(TASK OBJECTIVE)
Exact copy, no pictures: every line from the one that contains "Given: Search for" through the end of the data below, and nothing else.

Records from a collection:
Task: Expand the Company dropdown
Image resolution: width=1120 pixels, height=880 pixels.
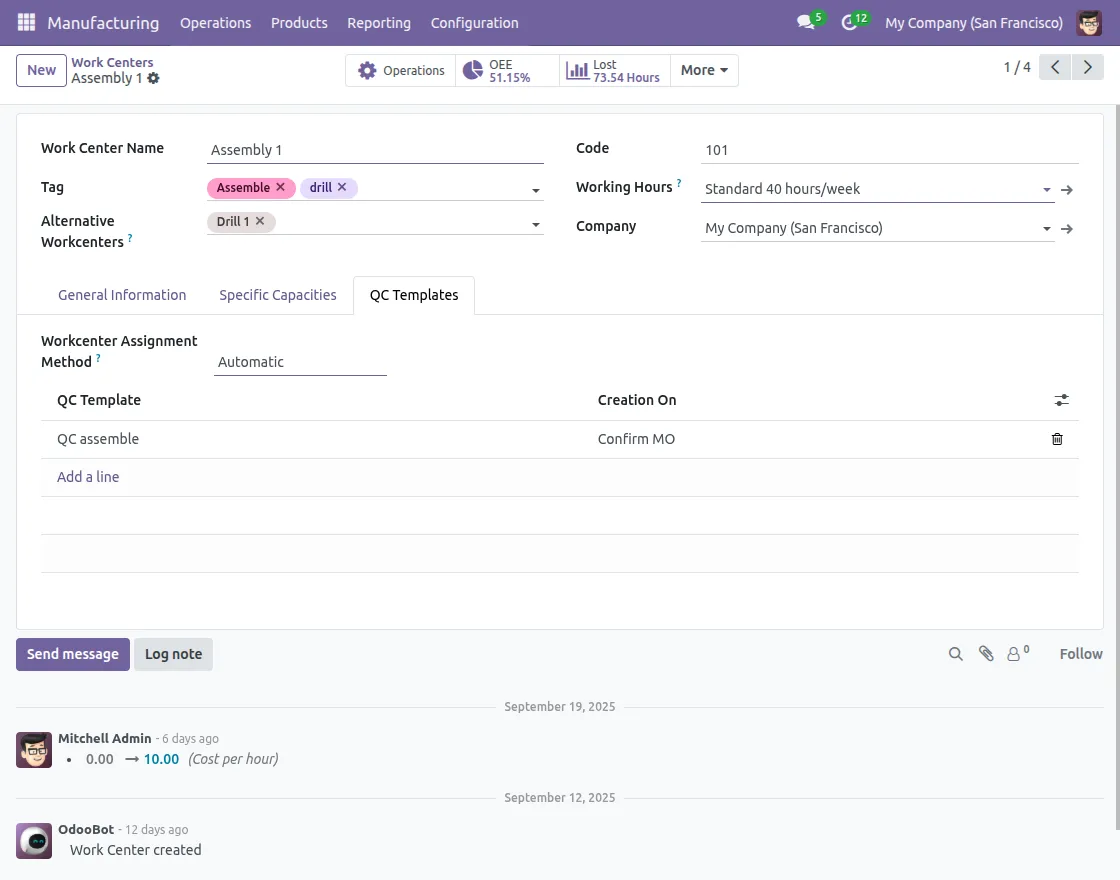Action: tap(1046, 228)
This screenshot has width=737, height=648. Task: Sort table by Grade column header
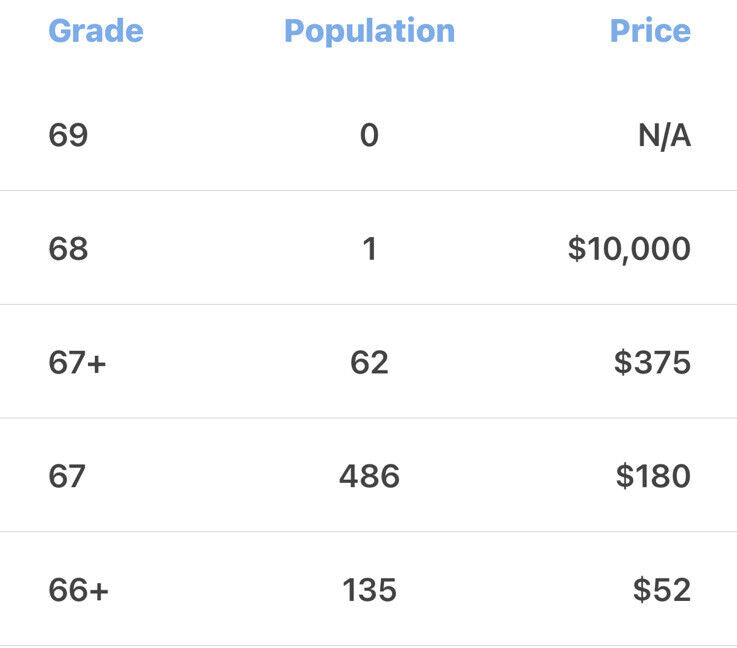96,31
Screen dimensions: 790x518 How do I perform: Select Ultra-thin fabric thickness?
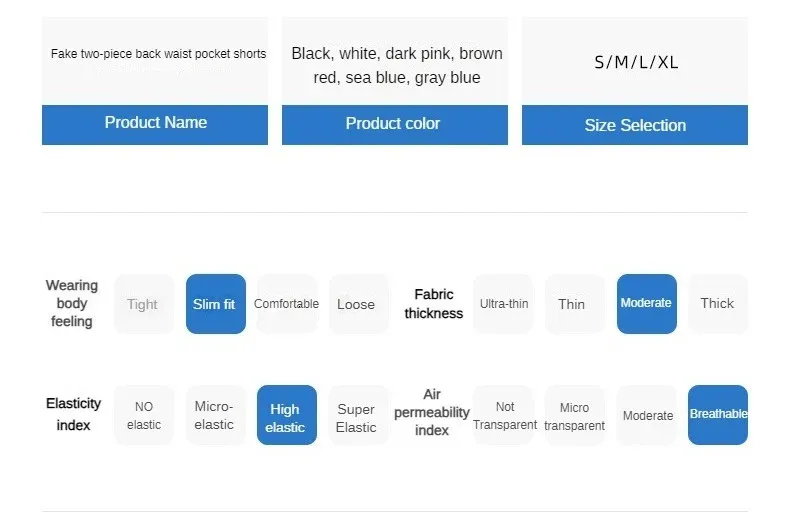(504, 304)
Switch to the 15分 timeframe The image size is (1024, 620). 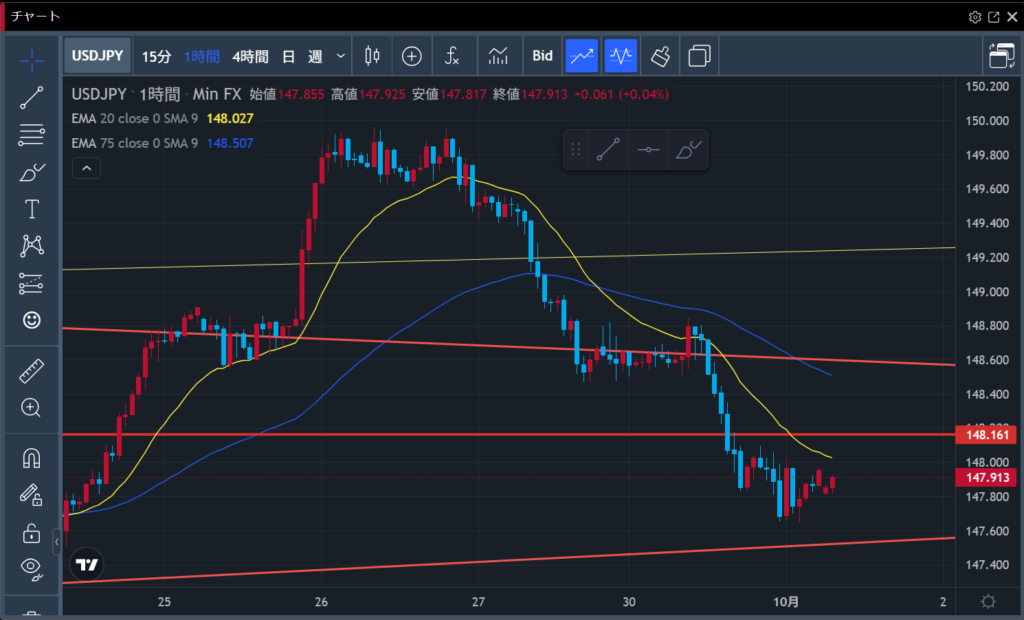156,56
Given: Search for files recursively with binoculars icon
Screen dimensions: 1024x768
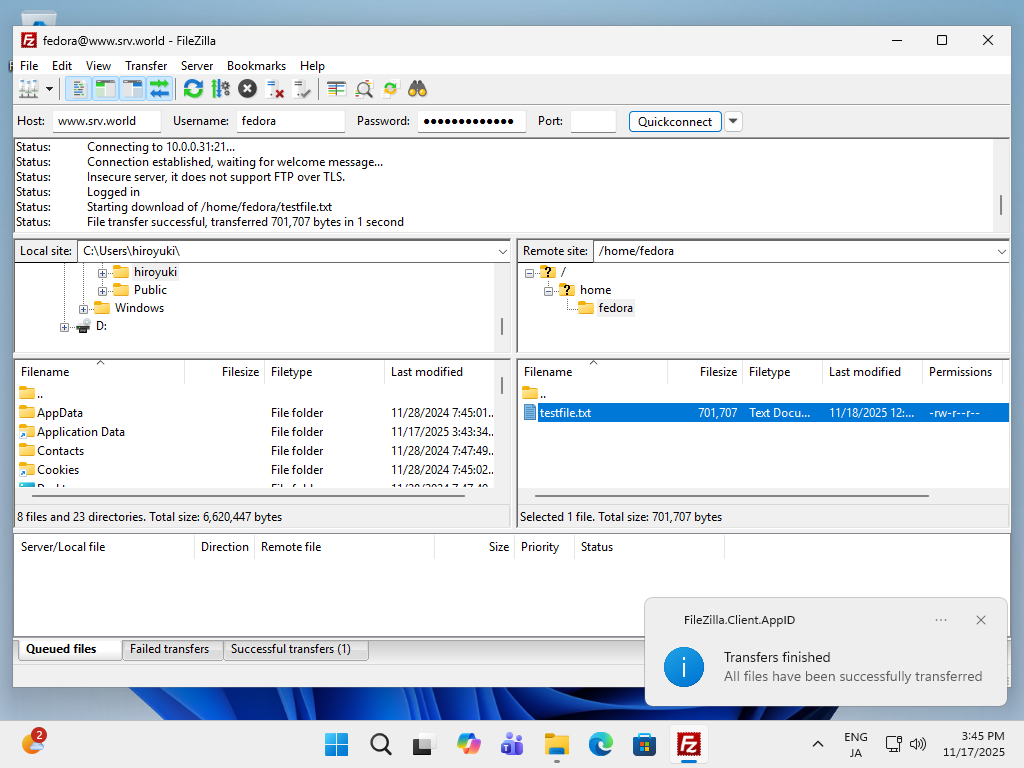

(YOUR SOLUTION)
Given: Search for files recursively with binoculars icon
Screen dimensions: 1024x768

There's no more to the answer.